Además del malestar por los cargos, desde el radicalismo se mostraron críticos de las primeras decisiones de Macri, que no fueron consultadas con sus aliados, entre ellas, el intento de designación de jueces de la Corte Suprema en comisión. Dirigentes del macrismo elaboraron un esquema de contención de los aliados: una vez por semana los reciben en Casa Rosada el jefe de Gabinete, Marcos Peña; el ministro del Interior, Rogelio Frigerio, y el titular de la Cámara Baja, Emilio Monzó. A esas reuniones suelen asistir el presidente del Comité Nacional de la ucr, José Corral, los dirigentes Mario Negri, Ángel Rozas y Ernesto Sanz. Este último sigue siendo el principal interlocutor del presidente y lo invitan a las reuniones de «mesa ampliada» del pro.  «Estamos mejor en la relación», dicen los macristas.

Camino al andar
Sin embargo, las aguas no están calmas en el centenario partido. Pese a las reuniones, algunos radicales siguen notando que tienen poca influencia a la hora de la toma real de decisiones. También advierten que el gobierno está más preocupado por seducir a un sector del peronismo que por contener a los aliados.  «Como toda cosa nueva, cuesta al principio. Más allá de los cargos de ejecución que ocupa el radicalismo en tres ministerios, al partido le toca conducir los interbloques de Diputados y Senadores en un escenario en donde no tenemos mayoría legislativa, de ahí que es de suma importancia el rol del radicalismo y la conexión con el Poder Ejecutivo.
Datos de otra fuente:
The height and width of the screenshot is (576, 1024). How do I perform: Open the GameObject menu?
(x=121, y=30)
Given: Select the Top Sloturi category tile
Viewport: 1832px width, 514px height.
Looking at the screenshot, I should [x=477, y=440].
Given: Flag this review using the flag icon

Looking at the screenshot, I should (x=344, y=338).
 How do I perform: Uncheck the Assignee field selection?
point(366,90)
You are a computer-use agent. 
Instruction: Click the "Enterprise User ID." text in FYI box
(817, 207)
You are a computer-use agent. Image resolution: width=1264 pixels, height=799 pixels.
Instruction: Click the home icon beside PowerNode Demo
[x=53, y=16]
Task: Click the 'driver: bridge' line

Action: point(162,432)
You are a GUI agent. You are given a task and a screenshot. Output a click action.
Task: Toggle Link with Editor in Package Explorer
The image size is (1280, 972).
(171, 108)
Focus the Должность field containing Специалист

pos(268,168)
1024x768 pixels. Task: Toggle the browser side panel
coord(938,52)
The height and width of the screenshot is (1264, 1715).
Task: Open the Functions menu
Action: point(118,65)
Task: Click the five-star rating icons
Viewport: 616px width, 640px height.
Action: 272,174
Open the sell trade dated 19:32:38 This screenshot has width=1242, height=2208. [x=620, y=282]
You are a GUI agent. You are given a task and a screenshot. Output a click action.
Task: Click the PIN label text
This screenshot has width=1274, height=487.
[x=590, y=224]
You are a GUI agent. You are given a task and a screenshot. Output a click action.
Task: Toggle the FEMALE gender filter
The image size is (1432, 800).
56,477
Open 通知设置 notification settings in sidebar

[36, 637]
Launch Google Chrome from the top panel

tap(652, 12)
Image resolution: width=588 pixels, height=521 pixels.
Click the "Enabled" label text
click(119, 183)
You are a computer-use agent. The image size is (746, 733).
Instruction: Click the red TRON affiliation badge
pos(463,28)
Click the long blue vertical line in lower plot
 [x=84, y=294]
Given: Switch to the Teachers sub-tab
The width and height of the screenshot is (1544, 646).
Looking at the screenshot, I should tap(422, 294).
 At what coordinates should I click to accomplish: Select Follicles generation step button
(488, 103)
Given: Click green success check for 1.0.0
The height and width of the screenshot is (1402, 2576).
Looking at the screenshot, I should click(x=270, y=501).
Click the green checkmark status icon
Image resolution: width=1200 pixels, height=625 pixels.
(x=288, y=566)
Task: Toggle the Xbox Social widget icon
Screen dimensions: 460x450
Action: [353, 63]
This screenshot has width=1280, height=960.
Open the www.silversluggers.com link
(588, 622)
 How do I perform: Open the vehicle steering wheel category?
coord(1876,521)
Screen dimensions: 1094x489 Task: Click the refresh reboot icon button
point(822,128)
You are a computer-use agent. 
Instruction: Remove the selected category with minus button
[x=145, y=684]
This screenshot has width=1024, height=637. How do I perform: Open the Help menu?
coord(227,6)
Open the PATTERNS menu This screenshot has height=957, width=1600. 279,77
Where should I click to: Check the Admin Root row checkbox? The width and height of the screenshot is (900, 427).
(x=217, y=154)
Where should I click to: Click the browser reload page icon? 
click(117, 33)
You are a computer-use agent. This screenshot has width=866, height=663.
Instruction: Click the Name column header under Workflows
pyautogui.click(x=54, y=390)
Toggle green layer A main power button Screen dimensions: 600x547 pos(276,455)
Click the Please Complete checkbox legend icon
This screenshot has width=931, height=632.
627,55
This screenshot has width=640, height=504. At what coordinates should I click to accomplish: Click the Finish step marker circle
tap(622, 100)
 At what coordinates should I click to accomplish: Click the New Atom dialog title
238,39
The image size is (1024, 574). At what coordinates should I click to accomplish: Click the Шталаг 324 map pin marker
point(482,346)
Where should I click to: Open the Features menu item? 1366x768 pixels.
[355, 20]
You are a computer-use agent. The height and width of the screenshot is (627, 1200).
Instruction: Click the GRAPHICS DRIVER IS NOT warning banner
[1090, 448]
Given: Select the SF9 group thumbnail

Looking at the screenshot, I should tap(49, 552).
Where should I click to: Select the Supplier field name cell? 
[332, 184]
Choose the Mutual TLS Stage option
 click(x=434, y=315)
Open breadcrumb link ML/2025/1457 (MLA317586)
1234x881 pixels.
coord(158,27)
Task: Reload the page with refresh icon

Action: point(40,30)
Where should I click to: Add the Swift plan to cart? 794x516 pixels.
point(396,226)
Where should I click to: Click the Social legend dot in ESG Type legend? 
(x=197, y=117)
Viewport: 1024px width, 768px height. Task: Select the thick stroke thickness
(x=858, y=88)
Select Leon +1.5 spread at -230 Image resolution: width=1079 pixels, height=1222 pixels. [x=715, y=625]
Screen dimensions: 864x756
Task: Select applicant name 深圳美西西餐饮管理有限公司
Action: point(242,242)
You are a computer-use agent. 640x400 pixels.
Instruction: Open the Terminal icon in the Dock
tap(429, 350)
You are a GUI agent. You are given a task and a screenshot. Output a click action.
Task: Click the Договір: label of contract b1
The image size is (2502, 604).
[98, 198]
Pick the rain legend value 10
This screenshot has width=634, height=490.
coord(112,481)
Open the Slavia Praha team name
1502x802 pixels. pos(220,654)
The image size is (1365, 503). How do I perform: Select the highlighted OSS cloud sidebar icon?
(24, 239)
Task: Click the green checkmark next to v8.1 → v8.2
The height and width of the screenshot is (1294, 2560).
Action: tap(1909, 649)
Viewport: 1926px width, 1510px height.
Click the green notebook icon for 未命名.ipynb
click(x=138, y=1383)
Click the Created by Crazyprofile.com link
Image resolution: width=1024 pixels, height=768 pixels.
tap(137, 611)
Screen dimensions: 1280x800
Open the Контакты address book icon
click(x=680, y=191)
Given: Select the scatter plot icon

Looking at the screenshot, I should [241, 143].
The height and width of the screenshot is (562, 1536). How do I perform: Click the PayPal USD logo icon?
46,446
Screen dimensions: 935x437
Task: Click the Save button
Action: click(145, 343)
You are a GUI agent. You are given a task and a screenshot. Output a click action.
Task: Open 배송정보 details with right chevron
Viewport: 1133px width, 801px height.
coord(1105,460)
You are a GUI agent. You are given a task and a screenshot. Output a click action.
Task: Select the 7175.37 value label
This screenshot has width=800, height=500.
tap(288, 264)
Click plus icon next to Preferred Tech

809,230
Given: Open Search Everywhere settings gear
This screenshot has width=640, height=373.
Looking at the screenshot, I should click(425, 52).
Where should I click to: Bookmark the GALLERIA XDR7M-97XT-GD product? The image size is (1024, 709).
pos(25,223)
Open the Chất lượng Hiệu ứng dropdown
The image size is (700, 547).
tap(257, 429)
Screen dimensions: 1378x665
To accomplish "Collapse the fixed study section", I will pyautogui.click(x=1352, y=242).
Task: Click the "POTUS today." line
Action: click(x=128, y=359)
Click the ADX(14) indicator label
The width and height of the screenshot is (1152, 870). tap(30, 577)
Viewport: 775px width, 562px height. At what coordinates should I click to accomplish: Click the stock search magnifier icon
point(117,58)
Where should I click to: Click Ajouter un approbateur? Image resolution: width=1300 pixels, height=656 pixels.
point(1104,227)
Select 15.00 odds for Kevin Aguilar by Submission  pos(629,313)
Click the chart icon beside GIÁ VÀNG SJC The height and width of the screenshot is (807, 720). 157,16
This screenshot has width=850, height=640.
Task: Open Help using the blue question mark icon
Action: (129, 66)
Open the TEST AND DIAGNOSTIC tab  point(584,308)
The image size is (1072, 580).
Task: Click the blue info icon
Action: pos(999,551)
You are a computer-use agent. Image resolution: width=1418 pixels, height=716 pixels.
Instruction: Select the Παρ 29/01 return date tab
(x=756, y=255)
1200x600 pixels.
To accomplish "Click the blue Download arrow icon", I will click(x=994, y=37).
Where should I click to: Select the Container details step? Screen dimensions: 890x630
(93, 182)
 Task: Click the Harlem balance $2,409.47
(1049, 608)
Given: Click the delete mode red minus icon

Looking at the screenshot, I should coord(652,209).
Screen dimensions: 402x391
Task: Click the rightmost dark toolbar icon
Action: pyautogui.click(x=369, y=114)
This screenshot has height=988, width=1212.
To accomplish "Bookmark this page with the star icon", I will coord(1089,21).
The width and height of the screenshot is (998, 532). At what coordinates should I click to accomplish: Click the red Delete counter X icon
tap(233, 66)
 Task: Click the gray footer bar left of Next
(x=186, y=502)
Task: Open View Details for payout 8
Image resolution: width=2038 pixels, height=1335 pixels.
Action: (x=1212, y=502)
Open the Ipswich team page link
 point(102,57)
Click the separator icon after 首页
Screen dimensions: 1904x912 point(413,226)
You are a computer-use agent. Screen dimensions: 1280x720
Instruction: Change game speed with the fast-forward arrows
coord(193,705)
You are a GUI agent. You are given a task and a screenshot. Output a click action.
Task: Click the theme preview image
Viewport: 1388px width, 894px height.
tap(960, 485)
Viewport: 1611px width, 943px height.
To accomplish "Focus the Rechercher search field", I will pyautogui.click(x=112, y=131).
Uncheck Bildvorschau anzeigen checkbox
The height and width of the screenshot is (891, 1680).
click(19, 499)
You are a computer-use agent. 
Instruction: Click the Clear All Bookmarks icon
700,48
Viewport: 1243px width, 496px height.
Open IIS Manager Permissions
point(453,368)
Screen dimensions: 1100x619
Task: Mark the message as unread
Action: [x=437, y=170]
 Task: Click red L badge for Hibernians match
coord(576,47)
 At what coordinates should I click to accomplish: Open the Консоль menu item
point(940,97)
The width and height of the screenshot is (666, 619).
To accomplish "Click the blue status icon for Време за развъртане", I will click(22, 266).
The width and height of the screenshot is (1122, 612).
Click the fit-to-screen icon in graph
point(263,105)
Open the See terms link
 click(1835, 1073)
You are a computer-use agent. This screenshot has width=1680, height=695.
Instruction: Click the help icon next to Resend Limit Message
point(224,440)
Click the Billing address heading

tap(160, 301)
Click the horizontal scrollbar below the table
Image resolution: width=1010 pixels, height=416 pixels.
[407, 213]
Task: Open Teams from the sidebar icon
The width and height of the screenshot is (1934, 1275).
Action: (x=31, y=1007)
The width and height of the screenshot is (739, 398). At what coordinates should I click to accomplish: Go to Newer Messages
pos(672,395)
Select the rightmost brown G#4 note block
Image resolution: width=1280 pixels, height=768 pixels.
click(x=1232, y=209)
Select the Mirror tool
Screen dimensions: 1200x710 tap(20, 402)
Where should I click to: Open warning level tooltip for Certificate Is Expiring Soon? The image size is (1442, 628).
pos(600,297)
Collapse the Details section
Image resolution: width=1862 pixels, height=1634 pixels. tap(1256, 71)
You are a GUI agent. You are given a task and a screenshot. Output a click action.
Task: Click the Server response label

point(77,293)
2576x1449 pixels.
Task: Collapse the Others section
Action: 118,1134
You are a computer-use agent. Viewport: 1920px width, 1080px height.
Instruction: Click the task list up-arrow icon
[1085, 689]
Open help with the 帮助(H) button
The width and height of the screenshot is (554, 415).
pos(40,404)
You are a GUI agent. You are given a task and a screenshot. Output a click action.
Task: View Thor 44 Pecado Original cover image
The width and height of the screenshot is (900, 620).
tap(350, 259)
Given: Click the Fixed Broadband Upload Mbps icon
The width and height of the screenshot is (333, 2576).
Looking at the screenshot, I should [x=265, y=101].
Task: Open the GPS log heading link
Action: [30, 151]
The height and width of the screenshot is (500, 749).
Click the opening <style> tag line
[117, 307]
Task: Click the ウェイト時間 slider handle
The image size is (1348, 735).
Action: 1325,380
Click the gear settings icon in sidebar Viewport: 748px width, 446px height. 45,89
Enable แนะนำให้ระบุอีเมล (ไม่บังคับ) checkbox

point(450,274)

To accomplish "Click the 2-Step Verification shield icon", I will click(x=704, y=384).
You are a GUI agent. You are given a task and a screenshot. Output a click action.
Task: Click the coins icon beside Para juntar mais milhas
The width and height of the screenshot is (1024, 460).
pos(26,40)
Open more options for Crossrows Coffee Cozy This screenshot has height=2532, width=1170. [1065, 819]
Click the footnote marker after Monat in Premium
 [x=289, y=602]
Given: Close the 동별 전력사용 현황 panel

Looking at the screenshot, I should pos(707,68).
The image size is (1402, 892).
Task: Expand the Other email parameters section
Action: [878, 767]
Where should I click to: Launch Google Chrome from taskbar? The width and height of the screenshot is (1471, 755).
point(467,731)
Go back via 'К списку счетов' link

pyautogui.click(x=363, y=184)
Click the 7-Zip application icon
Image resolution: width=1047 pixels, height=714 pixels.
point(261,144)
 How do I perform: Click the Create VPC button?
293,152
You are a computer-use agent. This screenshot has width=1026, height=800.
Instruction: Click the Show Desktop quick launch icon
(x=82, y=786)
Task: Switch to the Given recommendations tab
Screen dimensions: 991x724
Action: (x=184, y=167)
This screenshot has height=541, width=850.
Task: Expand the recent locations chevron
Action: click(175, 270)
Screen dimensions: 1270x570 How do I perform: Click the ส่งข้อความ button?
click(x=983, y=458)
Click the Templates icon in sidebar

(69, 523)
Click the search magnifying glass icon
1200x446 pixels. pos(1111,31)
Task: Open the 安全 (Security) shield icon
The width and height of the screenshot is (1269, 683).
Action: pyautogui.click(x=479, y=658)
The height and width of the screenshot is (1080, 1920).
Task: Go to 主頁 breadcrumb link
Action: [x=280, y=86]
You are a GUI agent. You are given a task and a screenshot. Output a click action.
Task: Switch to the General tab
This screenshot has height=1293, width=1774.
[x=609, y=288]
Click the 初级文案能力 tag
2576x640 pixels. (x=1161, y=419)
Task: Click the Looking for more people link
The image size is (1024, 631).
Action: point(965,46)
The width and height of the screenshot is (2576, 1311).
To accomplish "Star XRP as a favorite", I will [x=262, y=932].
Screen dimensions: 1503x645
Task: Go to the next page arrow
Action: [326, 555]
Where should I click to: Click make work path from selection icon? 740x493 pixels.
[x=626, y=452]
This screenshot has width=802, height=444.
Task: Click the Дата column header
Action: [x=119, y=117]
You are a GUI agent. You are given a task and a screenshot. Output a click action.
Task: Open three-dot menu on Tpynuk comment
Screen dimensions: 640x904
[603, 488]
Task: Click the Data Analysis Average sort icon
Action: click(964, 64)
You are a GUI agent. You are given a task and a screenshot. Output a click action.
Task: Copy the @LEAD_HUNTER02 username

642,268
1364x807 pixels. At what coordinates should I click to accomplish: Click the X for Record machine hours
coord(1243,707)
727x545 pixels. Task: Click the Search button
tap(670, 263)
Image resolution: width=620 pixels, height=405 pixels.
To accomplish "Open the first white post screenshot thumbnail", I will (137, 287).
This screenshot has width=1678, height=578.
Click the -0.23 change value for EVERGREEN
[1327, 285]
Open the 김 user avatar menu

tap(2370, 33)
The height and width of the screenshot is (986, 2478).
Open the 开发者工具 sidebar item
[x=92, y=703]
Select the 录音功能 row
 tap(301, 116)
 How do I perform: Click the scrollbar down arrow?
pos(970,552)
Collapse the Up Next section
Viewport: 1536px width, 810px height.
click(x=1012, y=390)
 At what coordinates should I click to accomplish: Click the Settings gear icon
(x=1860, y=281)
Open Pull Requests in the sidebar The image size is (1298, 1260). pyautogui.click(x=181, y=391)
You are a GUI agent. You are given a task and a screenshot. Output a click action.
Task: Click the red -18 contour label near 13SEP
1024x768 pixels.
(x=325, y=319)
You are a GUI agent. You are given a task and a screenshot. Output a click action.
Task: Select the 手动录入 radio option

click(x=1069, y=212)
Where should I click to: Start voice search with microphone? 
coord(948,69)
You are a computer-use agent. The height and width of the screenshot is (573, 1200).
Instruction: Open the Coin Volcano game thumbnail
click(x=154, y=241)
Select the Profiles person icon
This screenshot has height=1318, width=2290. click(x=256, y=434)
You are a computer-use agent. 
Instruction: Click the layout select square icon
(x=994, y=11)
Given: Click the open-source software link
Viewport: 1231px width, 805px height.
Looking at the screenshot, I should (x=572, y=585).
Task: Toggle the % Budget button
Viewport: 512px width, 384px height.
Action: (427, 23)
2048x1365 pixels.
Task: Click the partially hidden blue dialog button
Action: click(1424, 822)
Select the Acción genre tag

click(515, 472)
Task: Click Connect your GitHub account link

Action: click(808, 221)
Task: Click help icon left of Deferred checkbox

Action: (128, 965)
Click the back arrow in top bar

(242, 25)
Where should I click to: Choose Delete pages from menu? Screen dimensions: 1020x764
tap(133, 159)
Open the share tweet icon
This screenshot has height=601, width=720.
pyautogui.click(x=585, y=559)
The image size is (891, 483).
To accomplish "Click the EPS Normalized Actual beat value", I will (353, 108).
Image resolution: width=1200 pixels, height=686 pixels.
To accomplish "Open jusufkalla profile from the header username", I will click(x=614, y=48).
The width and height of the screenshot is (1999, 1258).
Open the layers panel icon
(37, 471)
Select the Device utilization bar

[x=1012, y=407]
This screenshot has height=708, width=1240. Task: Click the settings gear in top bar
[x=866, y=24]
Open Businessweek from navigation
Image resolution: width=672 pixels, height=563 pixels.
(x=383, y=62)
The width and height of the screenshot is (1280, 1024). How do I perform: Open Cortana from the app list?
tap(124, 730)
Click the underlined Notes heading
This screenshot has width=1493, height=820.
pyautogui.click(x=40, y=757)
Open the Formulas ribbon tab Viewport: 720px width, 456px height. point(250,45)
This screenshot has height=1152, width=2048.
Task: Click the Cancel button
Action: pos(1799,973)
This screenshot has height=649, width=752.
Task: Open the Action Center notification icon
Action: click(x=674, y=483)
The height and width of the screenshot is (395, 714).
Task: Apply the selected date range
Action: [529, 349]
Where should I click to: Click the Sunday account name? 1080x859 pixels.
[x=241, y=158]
Esto se ha ido aceitando, mejorando el diálogo», explicó a Acción el senador Julio Cobos, uno de los que se mostró en contra de la designación de jueces en comisión. «Hicimos bien en expresar la diferencia. Eso ayudó. El Ejecutivo también va aprendiendo y corrigiendo las forma», afirmó.
Alfonsín, en tanto, señaló: «Nosotros somos un frente que reúne fuerzas distintas. Eso en la campaña lo tomábamos como una virtud. Espero que sigan pensando lo mismo». El dirigente radical advirtió: «En determinadas cuestiones, pensamos que las soluciones son diferentes. Nosotros somos el ala progresista de Cambiemos. Las diferencias que existen obligan a crear un espacio de discusión para hallar consenso. Si lo hacemos con otras fuerzas políticas, lo mismo tenemos que hacer hacia adentro. Este espacio no se ha institucionalizado. Hay que terminar que constituirlo».